== TASK BRIEF ==
Can you rewrite the material below with each "Instruction" replaced by "Command" and everything else left unchanged?

**** DATA RECORDS ****

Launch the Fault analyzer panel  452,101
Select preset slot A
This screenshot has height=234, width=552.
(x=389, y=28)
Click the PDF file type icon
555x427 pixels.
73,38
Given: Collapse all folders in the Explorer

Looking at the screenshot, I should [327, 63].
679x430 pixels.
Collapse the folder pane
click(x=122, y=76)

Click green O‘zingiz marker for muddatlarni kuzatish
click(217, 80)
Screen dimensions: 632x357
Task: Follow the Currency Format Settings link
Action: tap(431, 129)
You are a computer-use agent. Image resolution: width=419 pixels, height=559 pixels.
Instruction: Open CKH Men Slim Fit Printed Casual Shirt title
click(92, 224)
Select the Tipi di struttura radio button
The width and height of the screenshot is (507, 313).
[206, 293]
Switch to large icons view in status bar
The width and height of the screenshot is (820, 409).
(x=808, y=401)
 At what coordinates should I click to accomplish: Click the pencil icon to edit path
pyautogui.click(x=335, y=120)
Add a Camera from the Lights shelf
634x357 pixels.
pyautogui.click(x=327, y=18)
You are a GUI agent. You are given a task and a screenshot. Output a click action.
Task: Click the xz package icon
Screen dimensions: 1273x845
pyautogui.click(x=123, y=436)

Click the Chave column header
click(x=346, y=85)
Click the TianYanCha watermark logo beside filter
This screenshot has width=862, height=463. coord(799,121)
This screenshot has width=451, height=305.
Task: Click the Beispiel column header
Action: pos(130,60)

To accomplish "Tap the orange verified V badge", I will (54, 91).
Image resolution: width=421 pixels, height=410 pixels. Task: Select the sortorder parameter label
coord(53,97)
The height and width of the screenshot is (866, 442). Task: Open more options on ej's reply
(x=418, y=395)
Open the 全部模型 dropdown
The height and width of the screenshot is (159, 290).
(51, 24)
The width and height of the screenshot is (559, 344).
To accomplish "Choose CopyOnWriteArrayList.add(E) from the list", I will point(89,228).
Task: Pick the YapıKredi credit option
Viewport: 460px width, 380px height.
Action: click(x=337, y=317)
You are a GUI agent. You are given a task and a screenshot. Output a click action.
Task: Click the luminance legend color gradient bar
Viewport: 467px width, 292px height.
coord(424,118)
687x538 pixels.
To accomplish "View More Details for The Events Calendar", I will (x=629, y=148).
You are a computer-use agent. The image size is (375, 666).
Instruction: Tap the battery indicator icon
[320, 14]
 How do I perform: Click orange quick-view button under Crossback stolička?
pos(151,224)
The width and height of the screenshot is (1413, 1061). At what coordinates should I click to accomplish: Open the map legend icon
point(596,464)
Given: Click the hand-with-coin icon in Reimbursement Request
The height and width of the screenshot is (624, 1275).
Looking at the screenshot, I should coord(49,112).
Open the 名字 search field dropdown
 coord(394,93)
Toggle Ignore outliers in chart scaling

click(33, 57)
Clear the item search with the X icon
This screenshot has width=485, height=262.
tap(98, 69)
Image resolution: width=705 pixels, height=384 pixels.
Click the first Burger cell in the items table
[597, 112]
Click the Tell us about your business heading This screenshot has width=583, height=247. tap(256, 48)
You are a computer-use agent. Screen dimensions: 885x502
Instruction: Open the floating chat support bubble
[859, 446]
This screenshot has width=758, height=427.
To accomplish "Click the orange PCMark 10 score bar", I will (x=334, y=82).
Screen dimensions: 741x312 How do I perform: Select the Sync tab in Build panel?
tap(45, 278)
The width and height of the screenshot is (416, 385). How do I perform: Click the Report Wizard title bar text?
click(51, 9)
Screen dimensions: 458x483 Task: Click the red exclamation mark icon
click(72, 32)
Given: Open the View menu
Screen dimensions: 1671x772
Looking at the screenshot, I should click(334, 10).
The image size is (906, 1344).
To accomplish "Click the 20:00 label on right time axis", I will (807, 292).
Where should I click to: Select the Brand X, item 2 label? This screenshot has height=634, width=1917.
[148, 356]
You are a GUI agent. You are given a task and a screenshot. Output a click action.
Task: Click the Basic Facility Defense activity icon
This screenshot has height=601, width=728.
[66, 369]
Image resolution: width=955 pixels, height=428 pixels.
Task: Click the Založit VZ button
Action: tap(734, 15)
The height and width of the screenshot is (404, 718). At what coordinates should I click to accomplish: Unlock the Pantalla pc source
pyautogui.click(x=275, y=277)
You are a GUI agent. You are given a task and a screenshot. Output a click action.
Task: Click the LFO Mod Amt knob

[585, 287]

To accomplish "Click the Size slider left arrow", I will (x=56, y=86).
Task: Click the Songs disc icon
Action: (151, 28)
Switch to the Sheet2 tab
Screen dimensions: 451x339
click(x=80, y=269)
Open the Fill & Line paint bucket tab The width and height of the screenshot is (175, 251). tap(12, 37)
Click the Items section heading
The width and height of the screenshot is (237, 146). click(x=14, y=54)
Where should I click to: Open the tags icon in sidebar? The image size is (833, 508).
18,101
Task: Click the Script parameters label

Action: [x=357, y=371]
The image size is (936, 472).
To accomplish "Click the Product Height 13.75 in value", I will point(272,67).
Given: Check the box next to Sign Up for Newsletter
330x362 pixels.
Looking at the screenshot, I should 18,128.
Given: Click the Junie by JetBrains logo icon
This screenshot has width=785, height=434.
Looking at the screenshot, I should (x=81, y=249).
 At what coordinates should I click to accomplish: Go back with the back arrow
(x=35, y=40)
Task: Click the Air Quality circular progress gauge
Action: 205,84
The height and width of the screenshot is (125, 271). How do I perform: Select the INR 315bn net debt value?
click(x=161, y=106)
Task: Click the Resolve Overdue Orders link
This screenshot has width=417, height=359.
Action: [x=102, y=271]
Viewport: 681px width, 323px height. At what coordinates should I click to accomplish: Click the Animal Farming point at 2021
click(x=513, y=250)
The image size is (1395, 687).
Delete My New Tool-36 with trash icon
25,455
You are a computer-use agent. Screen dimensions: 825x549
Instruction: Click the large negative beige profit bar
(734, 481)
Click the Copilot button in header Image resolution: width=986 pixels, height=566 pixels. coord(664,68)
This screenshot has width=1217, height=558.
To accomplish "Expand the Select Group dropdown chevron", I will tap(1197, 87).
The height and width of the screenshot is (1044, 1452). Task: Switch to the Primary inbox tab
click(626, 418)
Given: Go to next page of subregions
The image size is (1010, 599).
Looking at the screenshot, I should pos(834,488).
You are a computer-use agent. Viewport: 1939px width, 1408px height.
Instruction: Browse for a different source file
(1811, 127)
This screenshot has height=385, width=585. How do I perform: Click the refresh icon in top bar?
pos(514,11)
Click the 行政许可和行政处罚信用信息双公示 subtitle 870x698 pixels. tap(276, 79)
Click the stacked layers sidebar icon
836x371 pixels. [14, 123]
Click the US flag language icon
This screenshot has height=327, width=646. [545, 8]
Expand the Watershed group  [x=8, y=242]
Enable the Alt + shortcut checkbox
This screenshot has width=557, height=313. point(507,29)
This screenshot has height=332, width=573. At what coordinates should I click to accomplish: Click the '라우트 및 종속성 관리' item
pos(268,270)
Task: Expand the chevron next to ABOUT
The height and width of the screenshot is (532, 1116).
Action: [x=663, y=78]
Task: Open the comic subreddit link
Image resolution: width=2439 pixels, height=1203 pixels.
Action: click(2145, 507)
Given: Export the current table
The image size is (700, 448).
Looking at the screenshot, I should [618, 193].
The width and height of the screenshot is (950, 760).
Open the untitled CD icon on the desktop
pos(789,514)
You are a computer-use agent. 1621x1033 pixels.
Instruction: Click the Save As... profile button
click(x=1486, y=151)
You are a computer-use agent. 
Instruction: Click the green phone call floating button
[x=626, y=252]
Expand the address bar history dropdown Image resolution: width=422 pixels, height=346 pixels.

****

== FINISHED ANSWER ==
Launch the Fault analyzer panel  452,101
Select preset slot A
This screenshot has height=234, width=552.
(x=389, y=28)
Click the PDF file type icon
555x427 pixels.
73,38
Given: Collapse all folders in the Explorer

Looking at the screenshot, I should [327, 63].
679x430 pixels.
Collapse the folder pane
click(x=122, y=76)

Click green O‘zingiz marker for muddatlarni kuzatish
click(217, 80)
Screen dimensions: 632x357
Task: Follow the Currency Format Settings link
Action: tap(431, 129)
You are a computer-use agent. Image resolution: width=419 pixels, height=559 pixels.
Command: Open CKH Men Slim Fit Printed Casual Shirt title
click(92, 224)
Select the Tipi di struttura radio button
The width and height of the screenshot is (507, 313).
[206, 293]
Switch to large icons view in status bar
The width and height of the screenshot is (820, 409).
(x=808, y=401)
 At what coordinates should I click to accomplish: Click the pencil icon to edit path
pyautogui.click(x=335, y=120)
Add a Camera from the Lights shelf
634x357 pixels.
pyautogui.click(x=327, y=18)
You are a GUI agent. You are given a task and a screenshot. Output a click action.
Task: Click the xz package icon
Screen dimensions: 1273x845
pyautogui.click(x=123, y=436)

Click the Chave column header
click(x=346, y=85)
Click the TianYanCha watermark logo beside filter
This screenshot has width=862, height=463. coord(799,121)
This screenshot has width=451, height=305.
Task: Click the Beispiel column header
Action: pos(130,60)

To accomplish "Tap the orange verified V badge", I will (54, 91).
Image resolution: width=421 pixels, height=410 pixels. Task: Select the sortorder parameter label
coord(53,97)
The height and width of the screenshot is (866, 442). Task: Open more options on ej's reply
(x=418, y=395)
Open the 全部模型 dropdown
The height and width of the screenshot is (159, 290).
(51, 24)
The width and height of the screenshot is (559, 344).
To accomplish "Choose CopyOnWriteArrayList.add(E) from the list", I will point(89,228).
Task: Pick the YapıKredi credit option
Viewport: 460px width, 380px height.
Action: click(x=337, y=317)
You are a GUI agent. You are given a task and a screenshot. Output a click action.
Task: Click the luminance legend color gradient bar
Viewport: 467px width, 292px height.
coord(424,118)
687x538 pixels.
To accomplish "View More Details for The Events Calendar", I will (x=629, y=148).
You are a computer-use agent. The image size is (375, 666).
Command: Tap the battery indicator icon
[320, 14]
 How do I perform: Click orange quick-view button under Crossback stolička?
pos(151,224)
The width and height of the screenshot is (1413, 1061). At what coordinates should I click to accomplish: Open the map legend icon
point(596,464)
Given: Click the hand-with-coin icon in Reimbursement Request
The height and width of the screenshot is (624, 1275).
Looking at the screenshot, I should coord(49,112).
Open the 名字 search field dropdown
 coord(394,93)
Toggle Ignore outliers in chart scaling

click(33, 57)
Clear the item search with the X icon
This screenshot has width=485, height=262.
tap(98, 69)
Image resolution: width=705 pixels, height=384 pixels.
Click the first Burger cell in the items table
[597, 112]
Click the Tell us about your business heading This screenshot has width=583, height=247. tap(256, 48)
You are a computer-use agent. Screen dimensions: 885x502
Command: Open the floating chat support bubble
[859, 446]
This screenshot has width=758, height=427.
To accomplish "Click the orange PCMark 10 score bar", I will (x=334, y=82).
Screen dimensions: 741x312 How do I perform: Select the Sync tab in Build panel?
tap(45, 278)
The width and height of the screenshot is (416, 385). How do I perform: Click the Report Wizard title bar text?
click(51, 9)
Screen dimensions: 458x483 Task: Click the red exclamation mark icon
click(72, 32)
Given: Open the View menu
Screen dimensions: 1671x772
Looking at the screenshot, I should click(334, 10).
The image size is (906, 1344).
To accomplish "Click the 20:00 label on right time axis", I will (807, 292).
Where should I click to: Select the Brand X, item 2 label? This screenshot has height=634, width=1917.
[148, 356]
You are a GUI agent. You are given a task and a screenshot. Output a click action.
Task: Click the Basic Facility Defense activity icon
This screenshot has height=601, width=728.
[66, 369]
Image resolution: width=955 pixels, height=428 pixels.
Task: Click the Založit VZ button
Action: tap(734, 15)
The height and width of the screenshot is (404, 718). At what coordinates should I click to accomplish: Unlock the Pantalla pc source
pyautogui.click(x=275, y=277)
You are a GUI agent. You are given a task and a screenshot. Output a click action.
Task: Click the LFO Mod Amt knob

[585, 287]

To accomplish "Click the Size slider left arrow", I will (x=56, y=86).
Task: Click the Songs disc icon
Action: (151, 28)
Switch to the Sheet2 tab
Screen dimensions: 451x339
click(x=80, y=269)
Open the Fill & Line paint bucket tab The width and height of the screenshot is (175, 251). tap(12, 37)
Click the Items section heading
The width and height of the screenshot is (237, 146). click(x=14, y=54)
Where should I click to: Open the tags icon in sidebar? The image size is (833, 508).
18,101
Task: Click the Script parameters label

Action: [x=357, y=371]
The image size is (936, 472).
To accomplish "Click the Product Height 13.75 in value", I will point(272,67).
Given: Check the box next to Sign Up for Newsletter
330x362 pixels.
Looking at the screenshot, I should 18,128.
Given: Click the Junie by JetBrains logo icon
This screenshot has width=785, height=434.
Looking at the screenshot, I should (x=81, y=249).
 At what coordinates should I click to accomplish: Go back with the back arrow
(x=35, y=40)
Task: Click the Air Quality circular progress gauge
Action: 205,84
The height and width of the screenshot is (125, 271). How do I perform: Select the INR 315bn net debt value?
click(x=161, y=106)
Task: Click the Resolve Overdue Orders link
This screenshot has width=417, height=359.
Action: [x=102, y=271]
Viewport: 681px width, 323px height. At what coordinates should I click to accomplish: Click the Animal Farming point at 2021
click(x=513, y=250)
The image size is (1395, 687).
Delete My New Tool-36 with trash icon
25,455
You are a computer-use agent. Screen dimensions: 825x549
Command: Click the large negative beige profit bar
(734, 481)
Click the Copilot button in header Image resolution: width=986 pixels, height=566 pixels. coord(664,68)
This screenshot has width=1217, height=558.
To accomplish "Expand the Select Group dropdown chevron", I will tap(1197, 87).
The height and width of the screenshot is (1044, 1452). Task: Switch to the Primary inbox tab
click(626, 418)
Given: Go to next page of subregions
The image size is (1010, 599).
Looking at the screenshot, I should pos(834,488).
You are a computer-use agent. Viewport: 1939px width, 1408px height.
Command: Browse for a different source file
(1811, 127)
This screenshot has height=385, width=585. How do I perform: Click the refresh icon in top bar?
pos(514,11)
Click the 行政许可和行政处罚信用信息双公示 subtitle 870x698 pixels. tap(276, 79)
Click the stacked layers sidebar icon
836x371 pixels. [14, 123]
Click the US flag language icon
This screenshot has height=327, width=646. [545, 8]
Expand the Watershed group  [x=8, y=242]
Enable the Alt + shortcut checkbox
This screenshot has width=557, height=313. point(507,29)
This screenshot has height=332, width=573. At what coordinates should I click to accomplish: Click the '라우트 및 종속성 관리' item
pos(268,270)
Task: Expand the chevron next to ABOUT
The height and width of the screenshot is (532, 1116).
Action: [x=663, y=78]
Task: Open the comic subreddit link
Image resolution: width=2439 pixels, height=1203 pixels.
Action: click(2145, 507)
Given: Export the current table
The image size is (700, 448).
Looking at the screenshot, I should [618, 193].
The width and height of the screenshot is (950, 760).
Open the untitled CD icon on the desktop
pos(789,514)
You are a computer-use agent. 1621x1033 pixels.
Command: Click the Save As... profile button
click(x=1486, y=151)
You are a computer-use agent. 
Command: Click the green phone call floating button
[x=626, y=252]
Expand the address bar history dropdown Image resolution: width=422 pixels, height=346 pixels.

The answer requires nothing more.